The overall success of bilateral superficial cervical block in the selected neck surgeries in this study was 91.9% when used as a sole method of anesthesia, and approached more than 99% with low-dose ketamine supplementation (Figure 5). From the cost point of view, superficial cervical block was much cheaper compared with general anesthesia (Table 3). The cost of general anesthesia is calculated only in terms of cost of drugs, anesthetic gases/agents, oxygen, and cost of consumables, drugs, and oxygen in recovery room in uncomplicated surgeries.

Figure 5.

Figure 5

Overall success of bilateral cervical plexus block.

Notes: Bilateral SCB was successful in 92% of cases, ketamine supplementation was required in 7% of cases, and failure (conversion to GA) was required in less than 1% cases.

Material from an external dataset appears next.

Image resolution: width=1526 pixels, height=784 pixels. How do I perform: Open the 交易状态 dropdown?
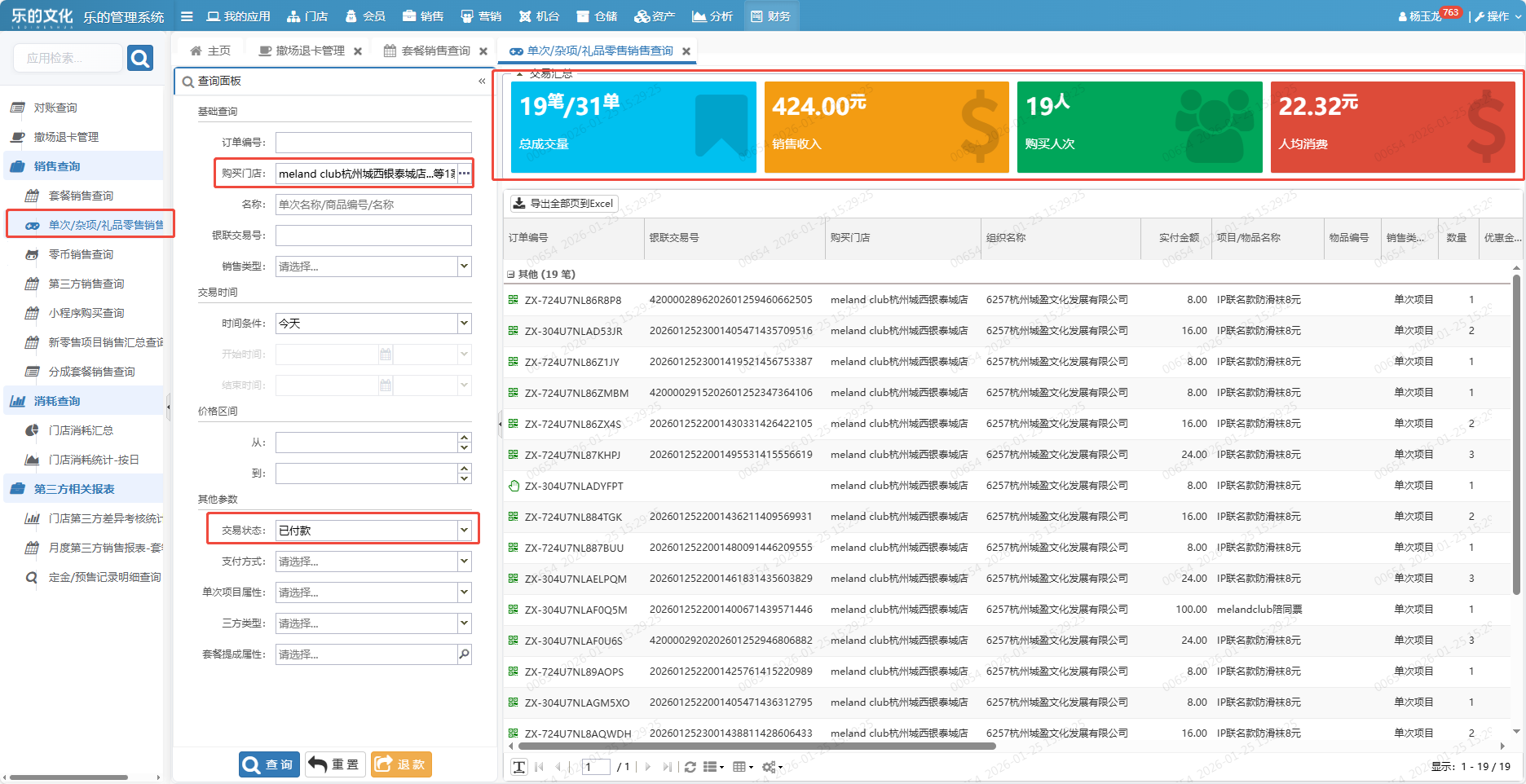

Abbreviations: SCB, superficial cervical plexus block; GA, general anesthesia.

Table 3.

Cost-effectiveness of superficial cervical plexus block

Item Cost (GA) US$ Cost (SCB) US$ Cost (SCB + ketamine) US$
Drugs 10–14 3–3.5 4–4.5
Gas 12 0 0
Oxygen 2 1 1
Volatile anesthetic agent 6–20 0 0
Recovery (8–24-hour stay) 20 0 0
Total 50–68 4–4.5 5–5.5

Notes: This table compares the average minimum cost (drugs only) involved in conventional GA with the average maximum cost involved in SCB and SCB + ketamine anesthesia in a nonmetropolitan, semiurban area in India. Duration of surgery was the median duration of all surgeries (from Table 2), ie, 48 minutes. The cost of GA is expected to increase when the duration of surgery is longer. However, the cost of SCB is not increased for the surgeries mentioned in this study. The cost of SCB is calculated taking the sum of the cost of a 20 mL ropivacaine 0.5% ampoule, a lignocaine 2% vial, and injectable adrenaline, pentazocine, and midazolam. The SCB + ketamine group had the added cost of an additional 2 mL vial of ketamine 100 mg, one ampoule of glycopyrrolate, and a 4 mg ampoule of ondansetron. Therefore, even the minimum cost of GA was more than 10 times that of the SCB or SCB + ketamine groups for similar types of surgery. The cost of consumables, eg, tracheal tubing, was not included. Recovery stay costs include oxygen, oxygen delivery consumables, and a minimum one-day stay; the actual cost of stay may be more. The cost of GA would increase further in larger facilities and in big cities in India by 5–10-fold (including theater charges, recovery stay costs, consumables).

Abbreviations: SCB, superficial cervical plexus block; GA, general anesthesia.

Conclusion

In our study, bilateral superficial cervical block with low-dose ketamine appeared to be a very effective method of anesthesia for neck surgery to the anterior and partly to the lateral aspect of the neck, except for thyroid surgery. It was characterized by rapid recovery from anesthesia, good analgesia, and a relatively incident-free postoperative period. Moreover, the expenditure on anesthesia was very small when compared with conventional general anesthesia and intubation, which is commonly used in neck surgery. Therefore, we can conclude that bilateral superficial cervical block with or without low-dose ketamine supplementation is a cheap, safe, and effective alternative to general anesthesia for neck surgery to the anterolateral aspect of the neck.

Acknowledgments

Ashok Dandapath is acknowledged for his moral support during this research, as well as the late Niranjan Maitra for his inspirational work.

Footnotes

Disclosure

The authors report no conflicts of interest in this work.